London: Crude oil rose for a second day on signs that Organization of the Petroleum Exporting Countries (Opec) is implementing the record production cut announced in December.
Prices are firming up because of output constraint by the Opec and further cuts may not be necessary, Libya’s top oil official, Shokri Ghanem, said in an interview.
“The combination of Opec and non-Opec supply cuts are starting the sentiment that we’re close to peak in stock builds and closer to the bottom in oil prices,” said Olivier Jakob, managing director of Petromatrix Gmbh in Zug, Switzerland.
Crude oil for March delivery gained as much as $1.01 (nearly Rs49), or 2.5%, to $41.79 a barrel in electronic trading on the New York Mercantile Exchange. The contract traded at $41.70 a barrel at 12.47pm London time. Futures are down 6.4% this year and 54% from a year ago.

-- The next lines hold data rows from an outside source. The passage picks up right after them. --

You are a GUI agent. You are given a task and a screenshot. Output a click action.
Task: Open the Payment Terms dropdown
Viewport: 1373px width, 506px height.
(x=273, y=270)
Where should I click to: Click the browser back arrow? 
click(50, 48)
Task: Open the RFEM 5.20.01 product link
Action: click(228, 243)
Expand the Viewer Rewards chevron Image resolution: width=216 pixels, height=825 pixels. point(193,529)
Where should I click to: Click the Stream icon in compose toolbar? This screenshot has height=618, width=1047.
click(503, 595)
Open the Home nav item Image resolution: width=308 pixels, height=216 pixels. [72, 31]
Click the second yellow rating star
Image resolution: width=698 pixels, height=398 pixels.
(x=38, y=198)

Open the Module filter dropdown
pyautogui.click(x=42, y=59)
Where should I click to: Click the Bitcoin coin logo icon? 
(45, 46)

Opec, supplier of more than 40% of the world’s oil, may not need to cut output when it meets next month, Ghanem said. The group decided on 17 December to trim output 9%.
Crude oil stockpiles increased by three million barrels in the week ended 30 January from 338.9 million barrels the week before, according to the median of 13 analyst estimates before the report. It would be the 17th gain in 19 weeks. All of the analysts said supplies rose.
Brent crude oil for March settlement was at $44.57 a barrel, up 49 cents, on London’s ICE Futures Europe exchange at 12.41pm London time.
The contract gained 26 cents, or 0.6%, on Tuesday to end the session at $44.08 a barrel.